## REQUIREMENT 1
Answer these from the rosacea passage:
(a) Which group tends to have more severe symptoms?
(b) Besides the face, on which body areas may the symptoms appear?
(c) Which triggers did the National Rosacea Foundation name as leading ones?
## REQUIREMENT 2
Extend the rosacea passage with one more paragraph that follows on from its last sentence.

## PASSAGE PROVIDED
● ● ● ● ●
Rosacea has a higher incidence among people with fair skin and occurs more often among women than men. But, men tend to suffer more severe symptoms. Most patients experience more than one symptom at varying levels of severity. Common symptoms include:
- Bumps or acne-like pimples;
- Burning, itching, or stinging sensations of facial skin;
- Facial swelling;
- Persistently red facial skin;
- Raised red patches on the face;
- Rough and dry facial skin;
- Visible blood vessels; and
- Watery or irritated eyes.
These symptoms may also appear on the chest, ears, neck, and scalp.
The National Rosacea Foundation found leading triggers include alcohol, spicy foods, strenuous exercise, and weather conditions. Your dermatologist will likely prescribe oral antibiotics and topical medications to reduce symptom severity. During remission periods, patients may only need topical treatments. For more severe cases medical devices, such as vascular lasers can be used to remove visible blood vessels and reduce excessive redness.
● ● ● ● ●
## PROVIDED DATA
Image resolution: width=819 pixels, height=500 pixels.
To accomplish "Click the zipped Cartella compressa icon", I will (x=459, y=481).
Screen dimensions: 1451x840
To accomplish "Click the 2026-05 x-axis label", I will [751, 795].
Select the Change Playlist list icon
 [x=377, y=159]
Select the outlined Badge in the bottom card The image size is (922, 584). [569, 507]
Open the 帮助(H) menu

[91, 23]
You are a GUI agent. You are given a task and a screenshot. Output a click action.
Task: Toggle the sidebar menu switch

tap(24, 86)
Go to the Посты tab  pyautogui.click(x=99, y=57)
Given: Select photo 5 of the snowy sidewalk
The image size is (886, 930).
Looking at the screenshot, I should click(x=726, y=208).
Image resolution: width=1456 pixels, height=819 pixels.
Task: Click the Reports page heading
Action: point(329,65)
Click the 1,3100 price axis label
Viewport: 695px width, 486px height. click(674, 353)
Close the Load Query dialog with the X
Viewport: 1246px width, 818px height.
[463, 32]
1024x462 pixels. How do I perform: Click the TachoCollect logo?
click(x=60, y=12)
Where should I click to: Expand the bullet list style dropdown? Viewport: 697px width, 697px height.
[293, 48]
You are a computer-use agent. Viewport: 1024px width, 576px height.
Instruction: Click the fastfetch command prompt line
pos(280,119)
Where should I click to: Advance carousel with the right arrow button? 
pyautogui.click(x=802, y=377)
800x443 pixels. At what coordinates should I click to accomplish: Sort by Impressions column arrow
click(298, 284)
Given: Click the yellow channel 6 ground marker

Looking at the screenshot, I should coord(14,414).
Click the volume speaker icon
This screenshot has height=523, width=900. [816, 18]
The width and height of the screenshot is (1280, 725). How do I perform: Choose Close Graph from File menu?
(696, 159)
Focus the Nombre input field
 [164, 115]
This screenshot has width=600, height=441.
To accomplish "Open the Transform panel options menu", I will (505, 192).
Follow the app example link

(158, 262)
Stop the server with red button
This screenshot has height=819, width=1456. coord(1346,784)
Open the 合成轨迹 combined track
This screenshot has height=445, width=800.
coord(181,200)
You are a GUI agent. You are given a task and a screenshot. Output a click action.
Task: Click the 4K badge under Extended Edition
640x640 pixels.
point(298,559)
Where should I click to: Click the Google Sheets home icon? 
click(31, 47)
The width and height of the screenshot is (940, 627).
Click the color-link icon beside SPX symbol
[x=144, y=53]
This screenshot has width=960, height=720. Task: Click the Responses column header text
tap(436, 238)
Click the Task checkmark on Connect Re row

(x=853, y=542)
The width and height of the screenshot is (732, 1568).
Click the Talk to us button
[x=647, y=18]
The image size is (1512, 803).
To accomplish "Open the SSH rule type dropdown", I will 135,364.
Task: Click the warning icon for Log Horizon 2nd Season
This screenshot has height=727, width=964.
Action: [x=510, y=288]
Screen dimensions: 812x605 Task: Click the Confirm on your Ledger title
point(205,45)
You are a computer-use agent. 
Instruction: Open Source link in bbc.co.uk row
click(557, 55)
● ● ● ● ●
## ANSWER SPACE 1
(a) Men.
(b) The chest, ears, neck, and scalp.
(c) Alcohol, spicy foods, strenuous exercise, and weather conditions.

## ANSWER SPACE 2
A gentle skin care routine is recommended to help reduce rosacea flare-ups. Use mild cleansers with lukewarm water and pat skin dry after cleansing — don't rub. Always use sunscreens with at least SPF 30 and UVA and UVB eliminating sunblocks before sun exposure. Patients are encouraged to keep notes of when flare-ups occur and environmental and lifestyle conditions when the flare-ups happen. The notes may help determine triggers and patterns which may be controlled and/or eliminated.